** Opening Listed entries block **

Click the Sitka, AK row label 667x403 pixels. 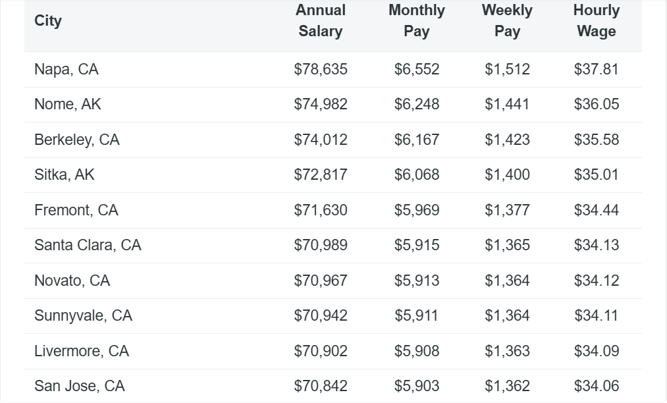tap(65, 175)
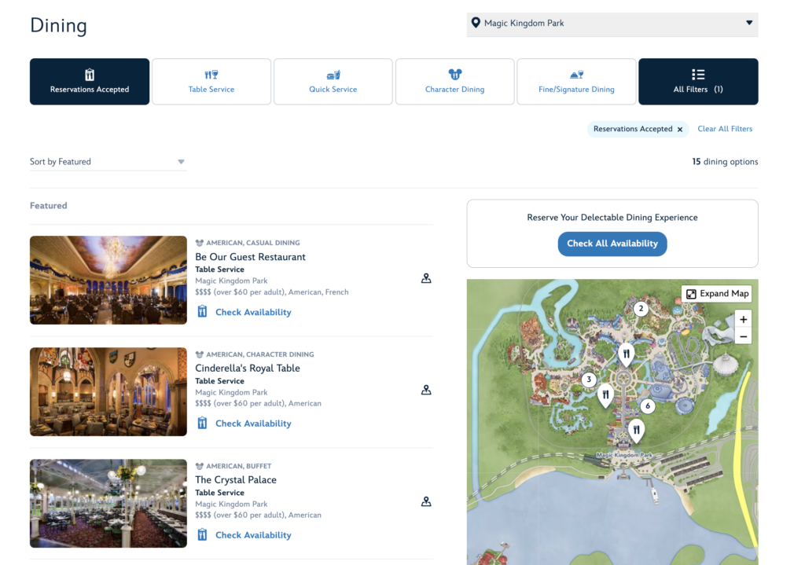Open the All Filters panel

[x=698, y=82]
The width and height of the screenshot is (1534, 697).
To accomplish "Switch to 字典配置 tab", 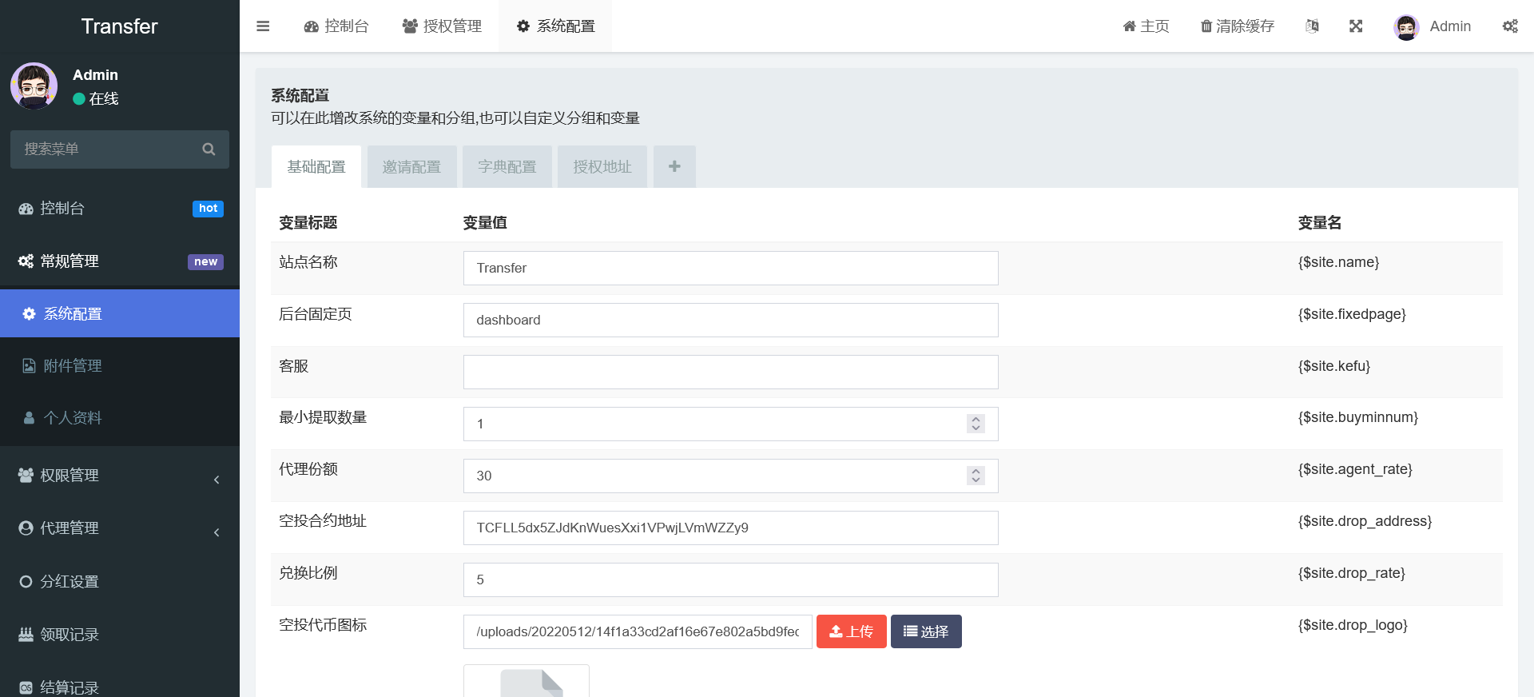I will point(507,167).
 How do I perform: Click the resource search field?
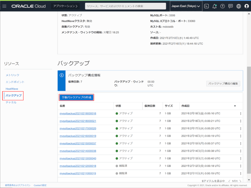pyautogui.click(x=125, y=6)
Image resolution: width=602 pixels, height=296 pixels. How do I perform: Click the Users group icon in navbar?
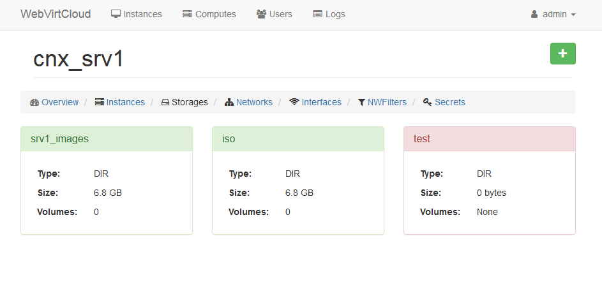(261, 14)
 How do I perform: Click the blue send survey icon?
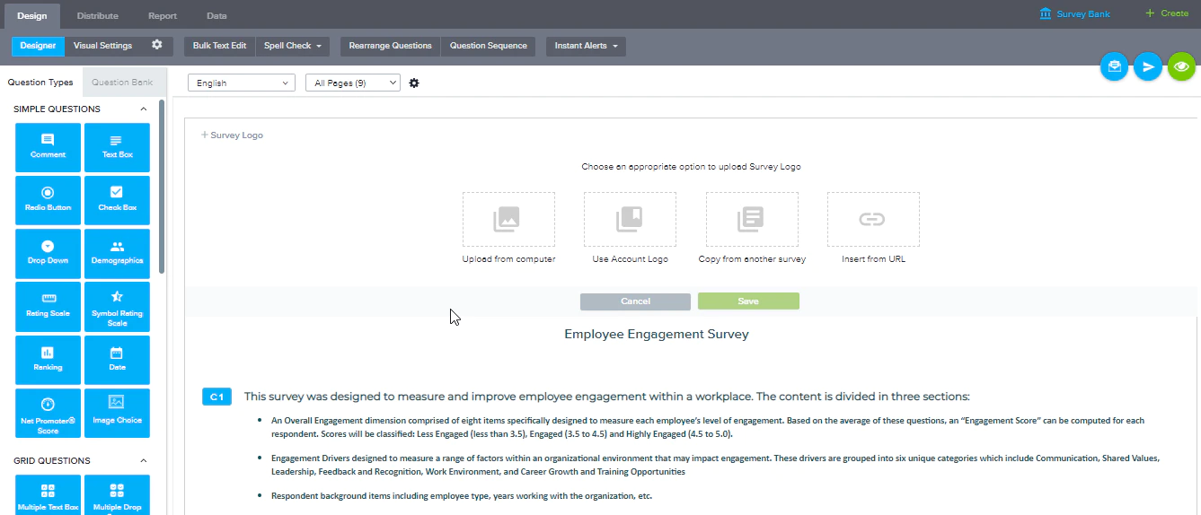(1147, 66)
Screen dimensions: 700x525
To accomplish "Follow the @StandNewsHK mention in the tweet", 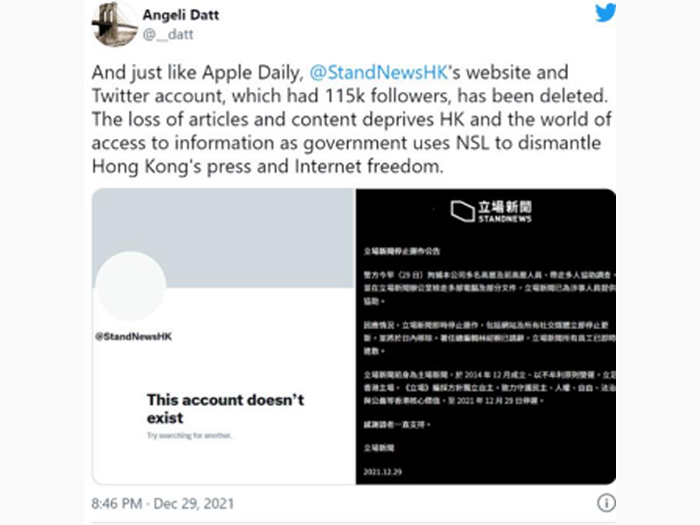I will [379, 73].
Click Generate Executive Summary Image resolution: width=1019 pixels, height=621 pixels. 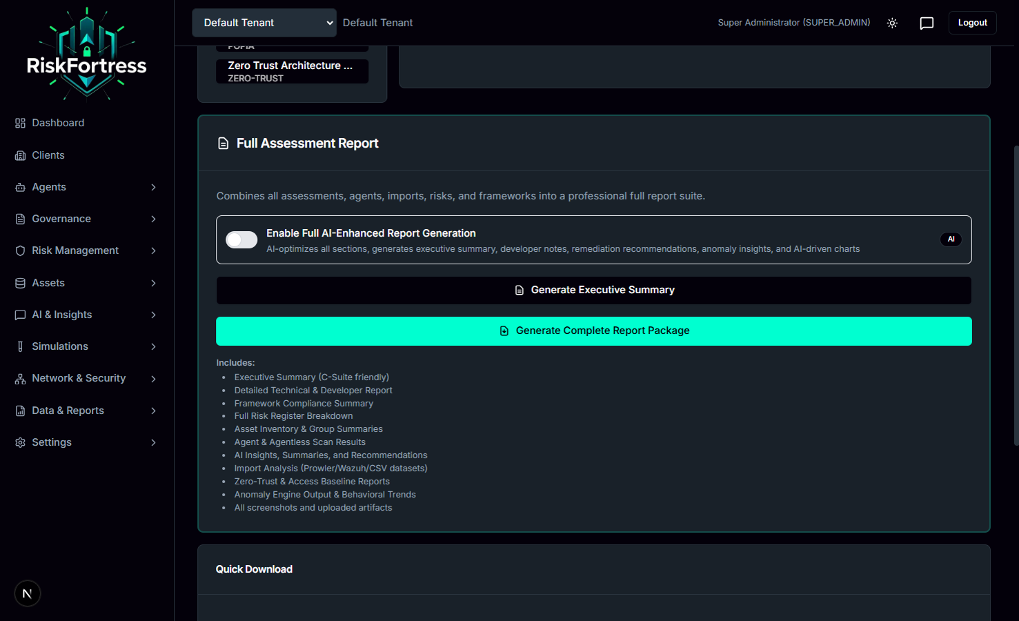(594, 290)
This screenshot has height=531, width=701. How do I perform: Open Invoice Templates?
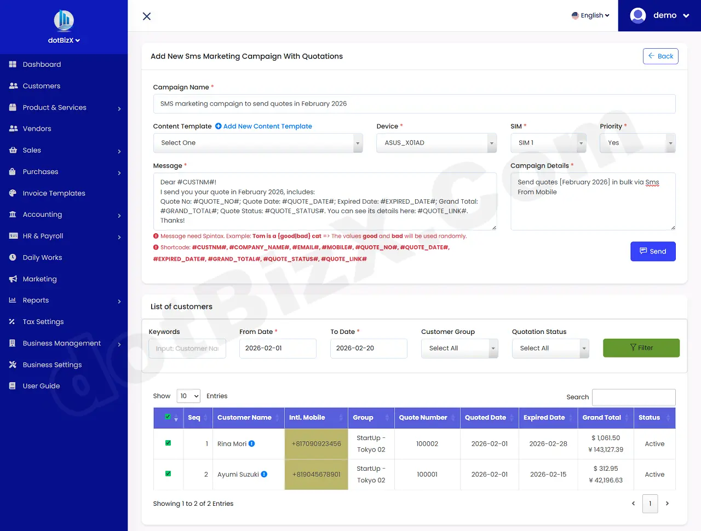(54, 193)
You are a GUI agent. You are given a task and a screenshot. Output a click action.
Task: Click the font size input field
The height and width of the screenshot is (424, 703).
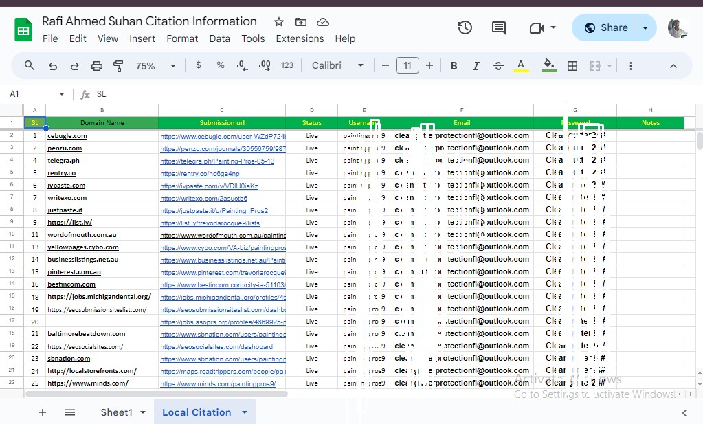pyautogui.click(x=408, y=66)
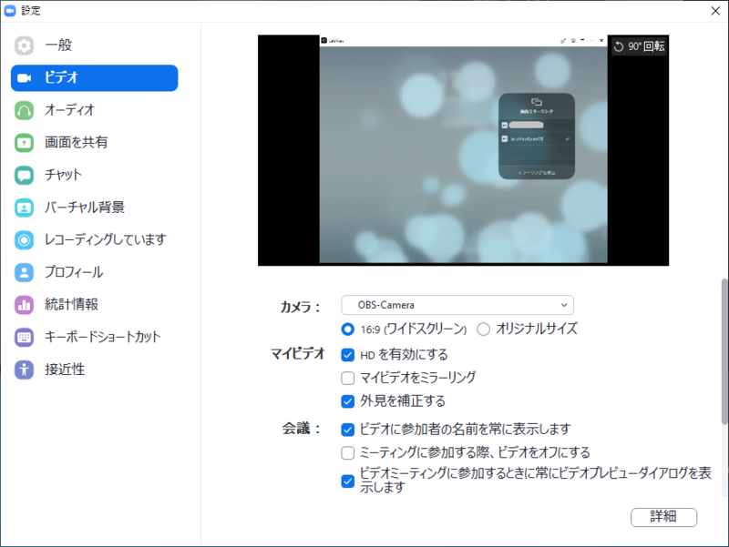Viewport: 729px width, 547px height.
Task: Select the オリジナルサイズ radio button
Action: pyautogui.click(x=484, y=329)
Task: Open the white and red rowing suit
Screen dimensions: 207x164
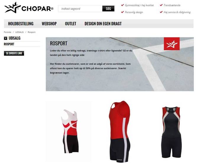Action: pyautogui.click(x=70, y=131)
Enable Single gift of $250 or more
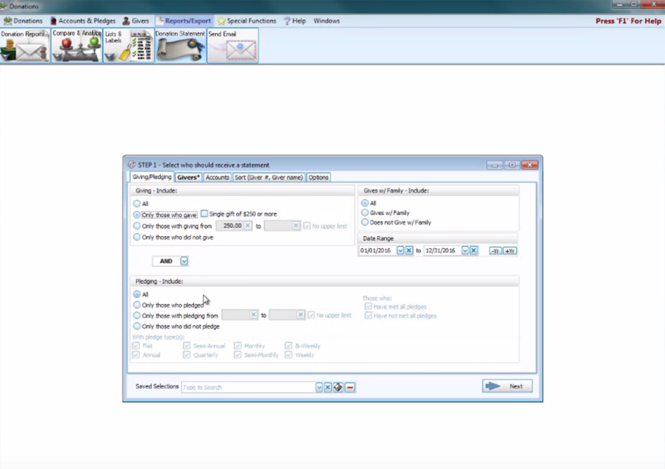 click(x=204, y=214)
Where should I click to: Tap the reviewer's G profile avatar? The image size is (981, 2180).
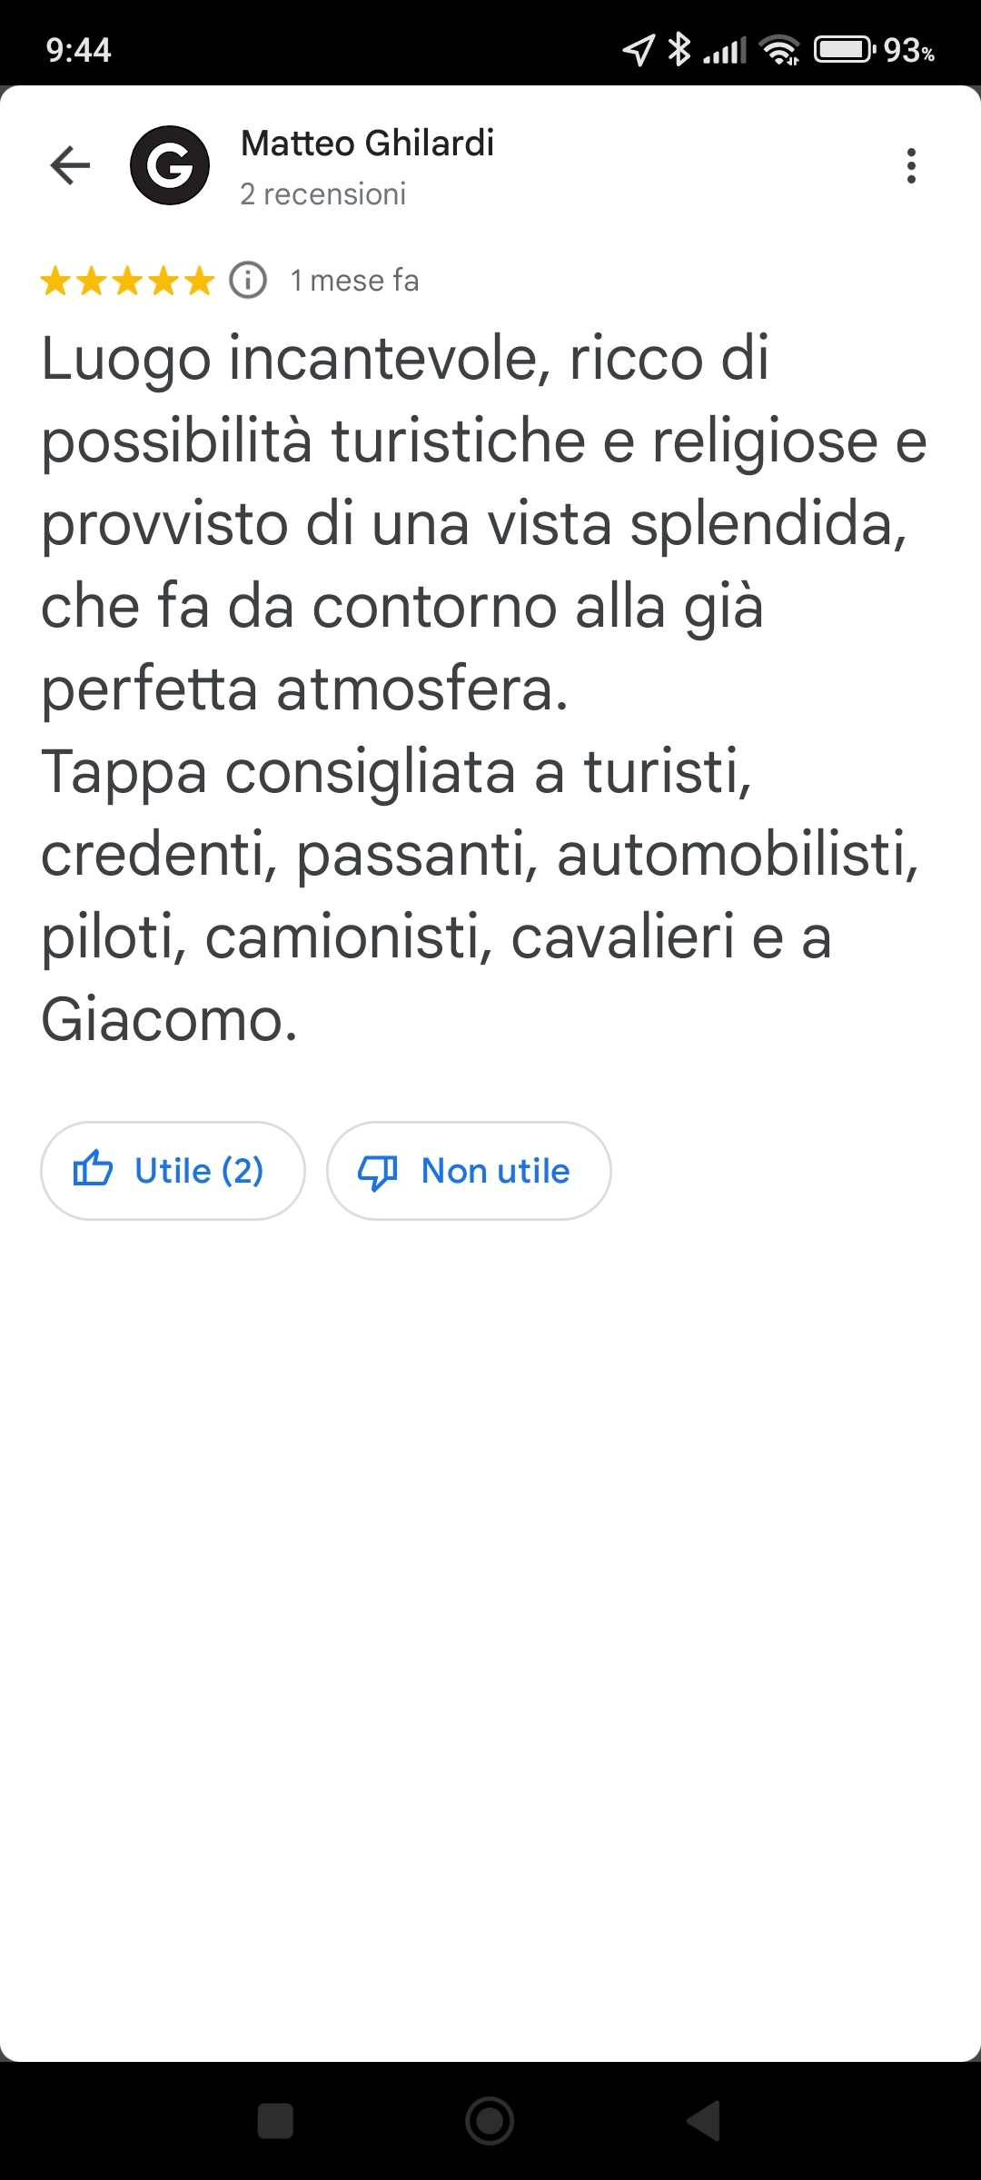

** Closing Listed entries block **

What you are asked to do
Would you copy each line of the records that contains "size"?

Exercise response
Task: Click the font size input field
Where should I click to: Tap the reviewer's G profile avatar? The image size is (981, 2180).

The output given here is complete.